WHAT TO PRODUCE ▸
No pictures belong in the copy. Reproduce exactly the lines beginning at the line containing "Screen dimensions: 1456x819" and continuing to the end of the entries below.

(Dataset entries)
-- -- --
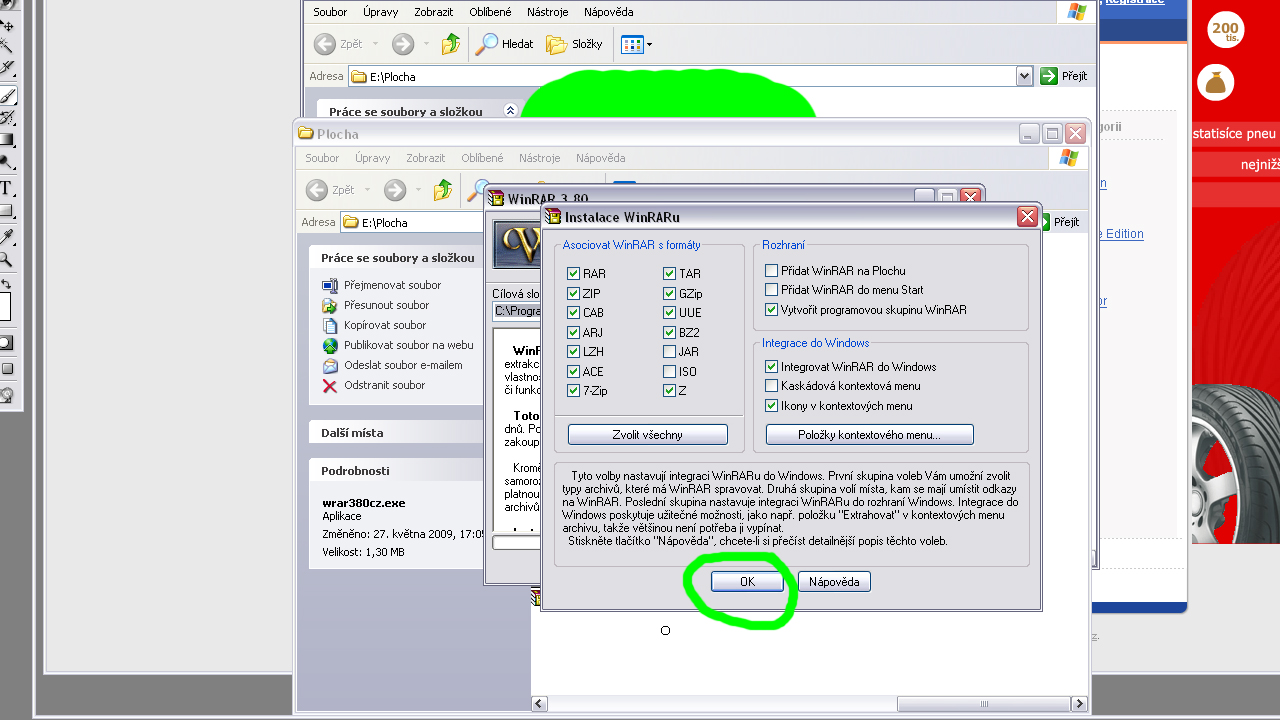Open the Oblíbené menu in the Plocha window
The image size is (1280, 720).
tap(482, 158)
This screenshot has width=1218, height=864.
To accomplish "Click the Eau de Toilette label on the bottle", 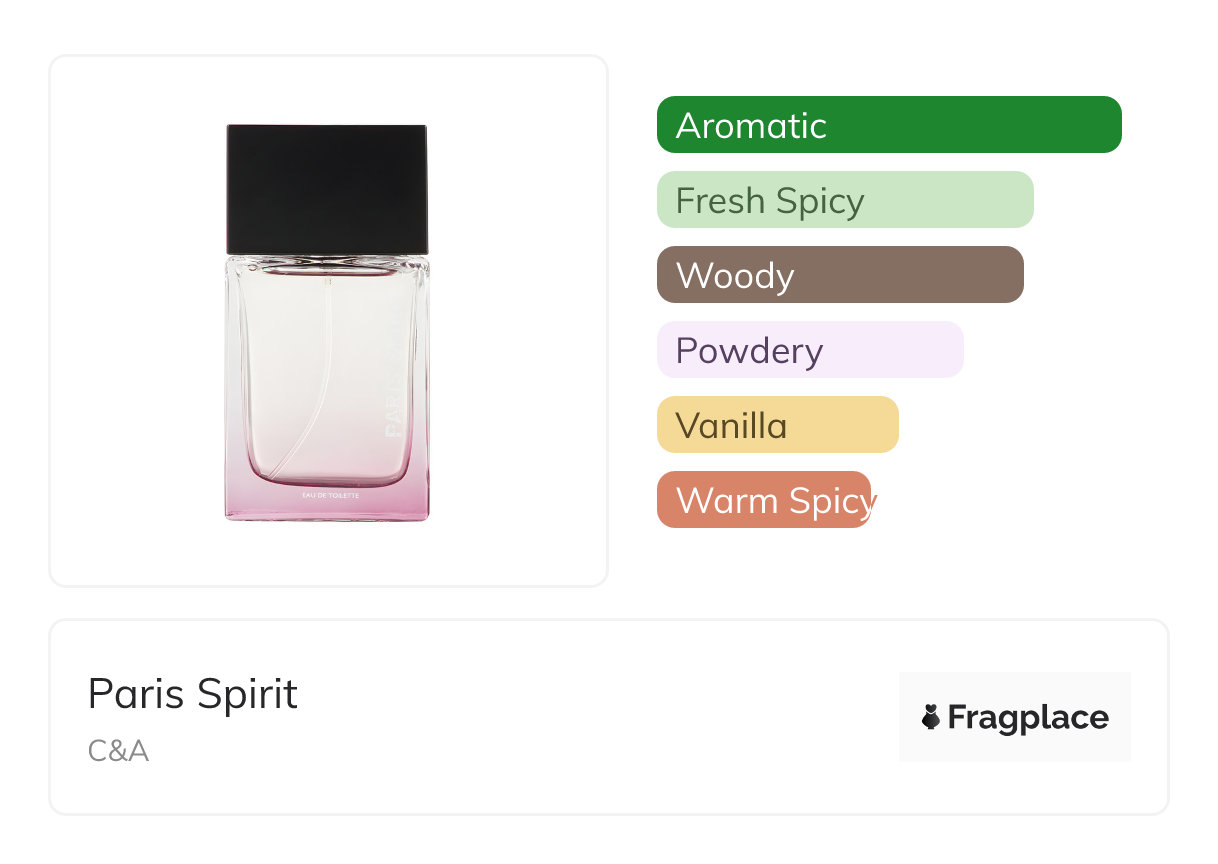I will click(329, 495).
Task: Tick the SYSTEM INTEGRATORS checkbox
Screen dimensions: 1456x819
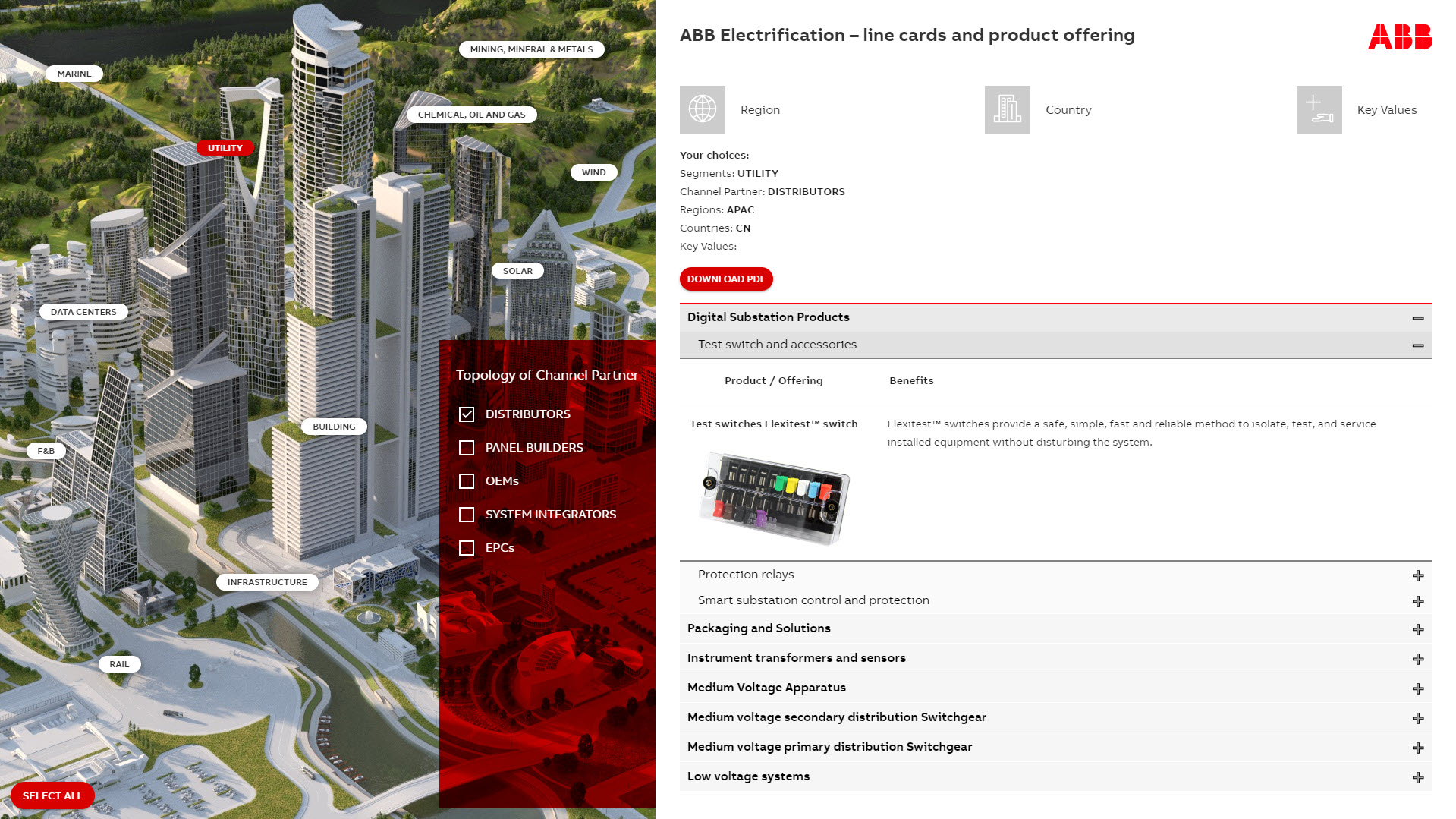Action: click(x=467, y=515)
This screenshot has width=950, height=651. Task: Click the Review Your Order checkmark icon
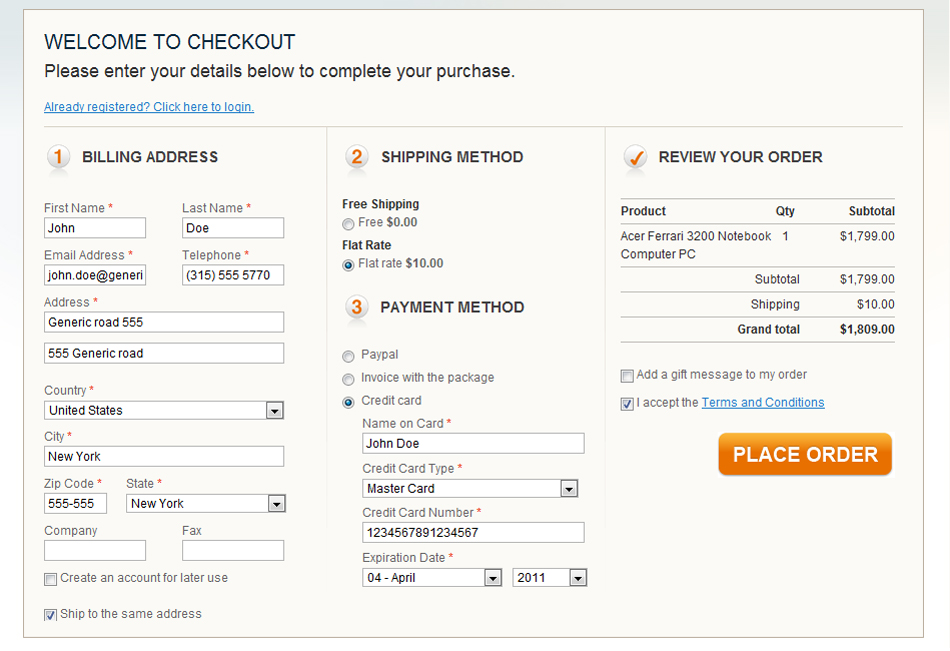point(636,157)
-- -- --
TASK SOLUTION ▸
Screen dimensions: 1456x819
Action: click(x=467, y=515)
This screenshot has width=950, height=651. Task: Click the Review Your Order checkmark icon
point(636,157)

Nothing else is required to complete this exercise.